INSTRUCTIONS FOR THE TASK: Text in the records must be reproduced exactly, and pictures must be skipped.

[Screenshot grounding data]
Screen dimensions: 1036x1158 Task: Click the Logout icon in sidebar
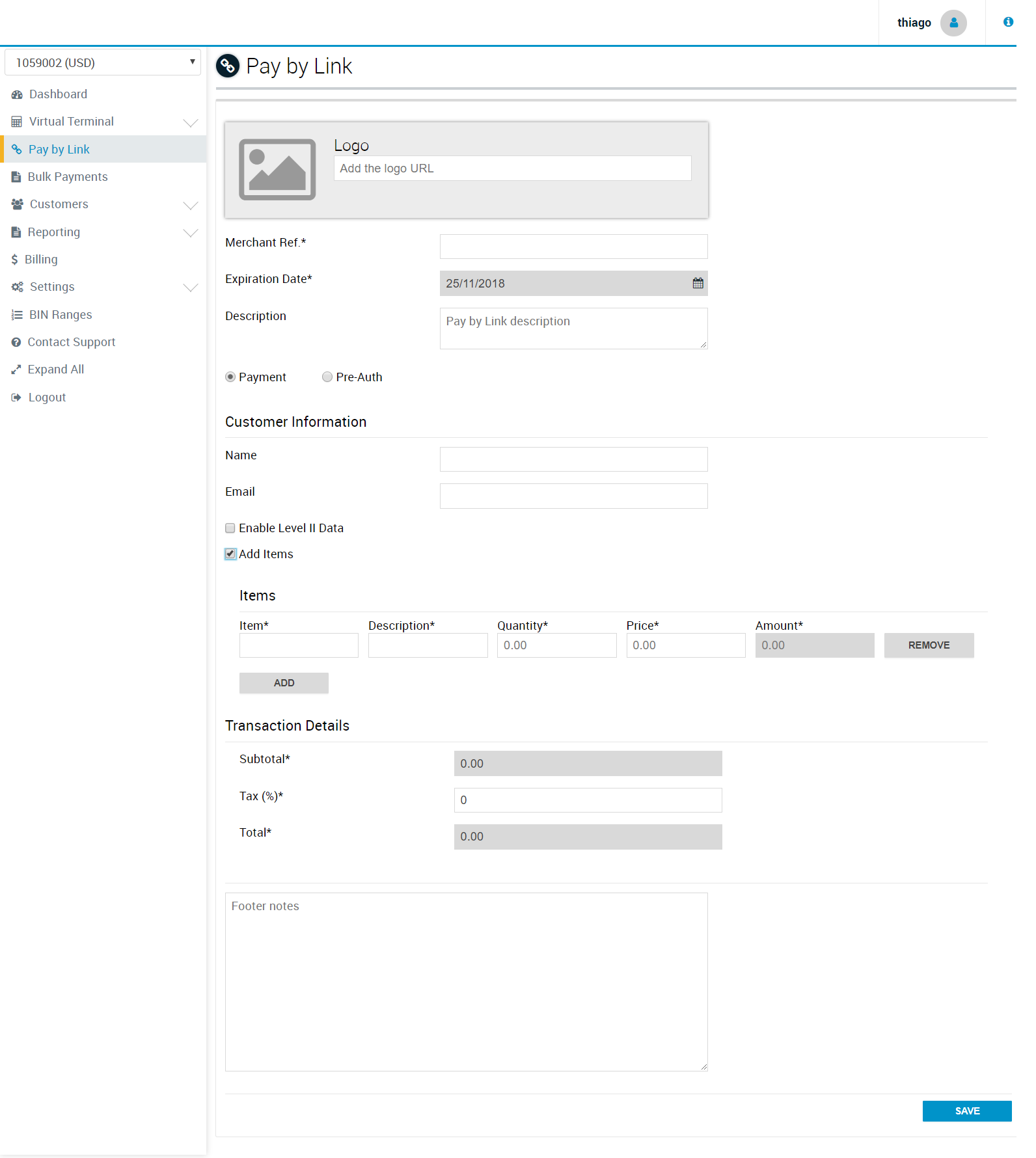pos(16,397)
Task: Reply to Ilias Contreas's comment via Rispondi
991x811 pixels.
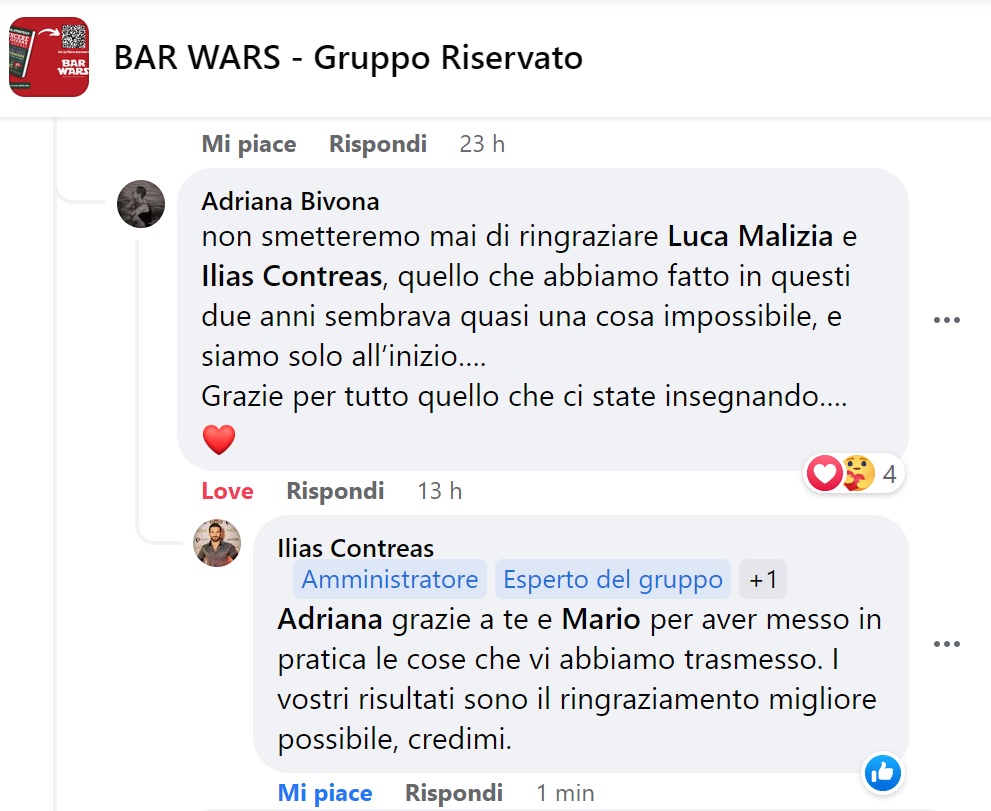Action: [454, 793]
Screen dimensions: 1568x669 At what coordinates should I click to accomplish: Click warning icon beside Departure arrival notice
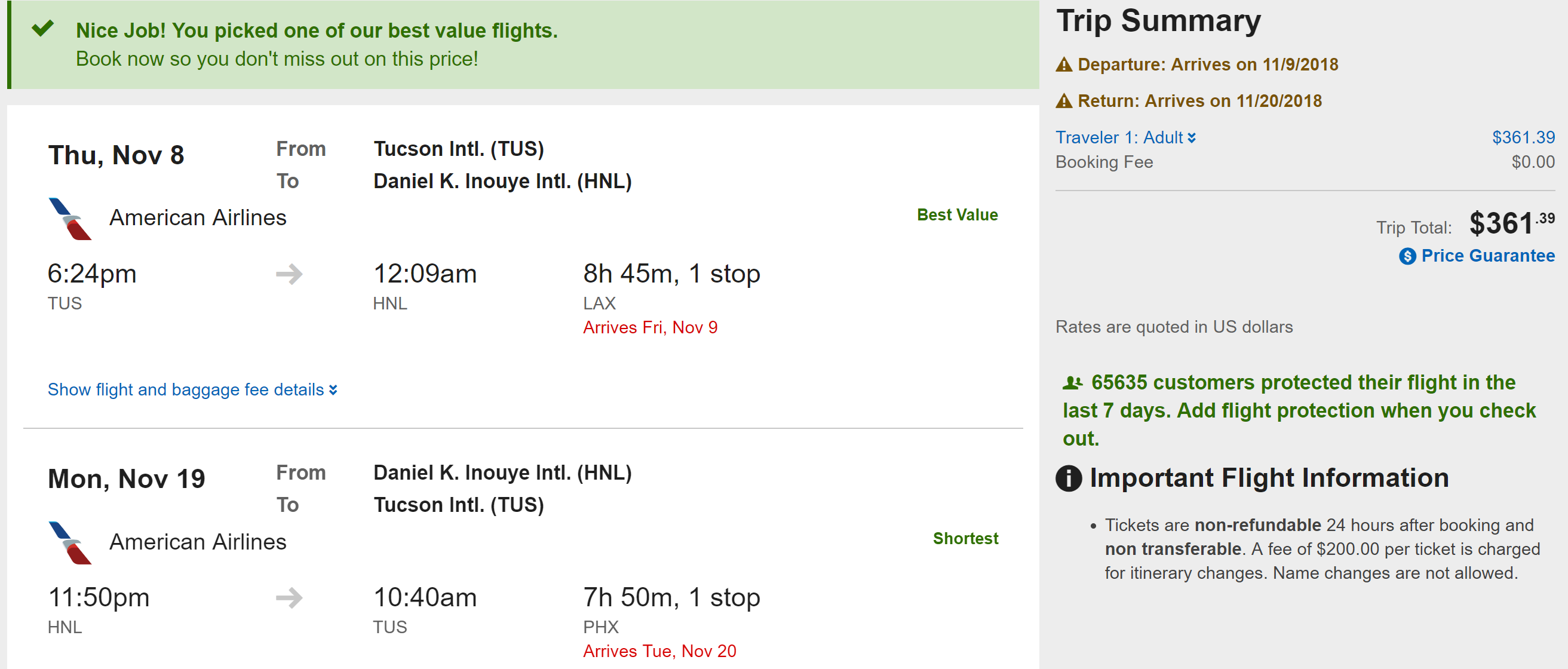point(1063,65)
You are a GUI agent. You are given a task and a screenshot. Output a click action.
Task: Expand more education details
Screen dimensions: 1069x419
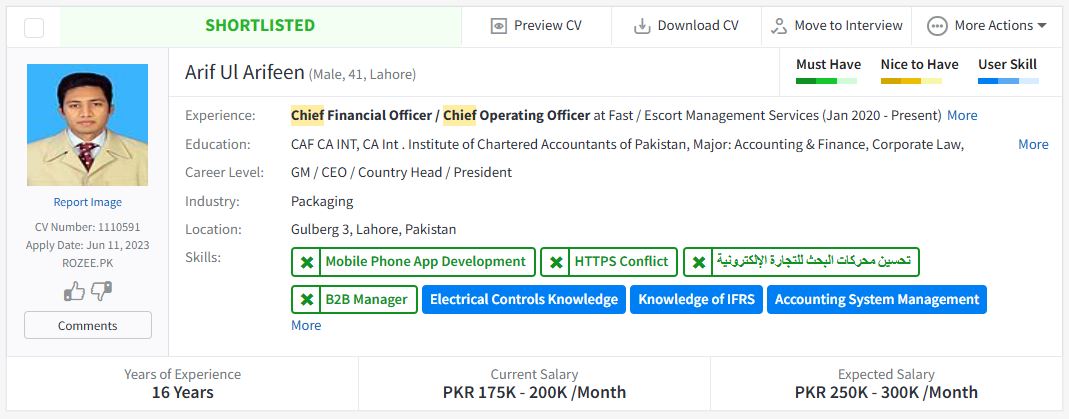pyautogui.click(x=1033, y=144)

WRITTEN RESPONSE:
Screen dimensions: 1036x1158 Task: Click the Logout icon in sidebar
pos(16,397)
Task: Reply to Ilias Contreas's comment via Rispondi
991x811 pixels.
Action: [454, 793]
Screen dimensions: 1568x669 At what coordinates should I click to accomplish: Click warning icon beside Departure arrival notice
point(1063,65)
You are a GUI agent. You are given a task and a screenshot. Output a click action.
Task: Expand more education details
Screen dimensions: 1069x419
pyautogui.click(x=1033, y=144)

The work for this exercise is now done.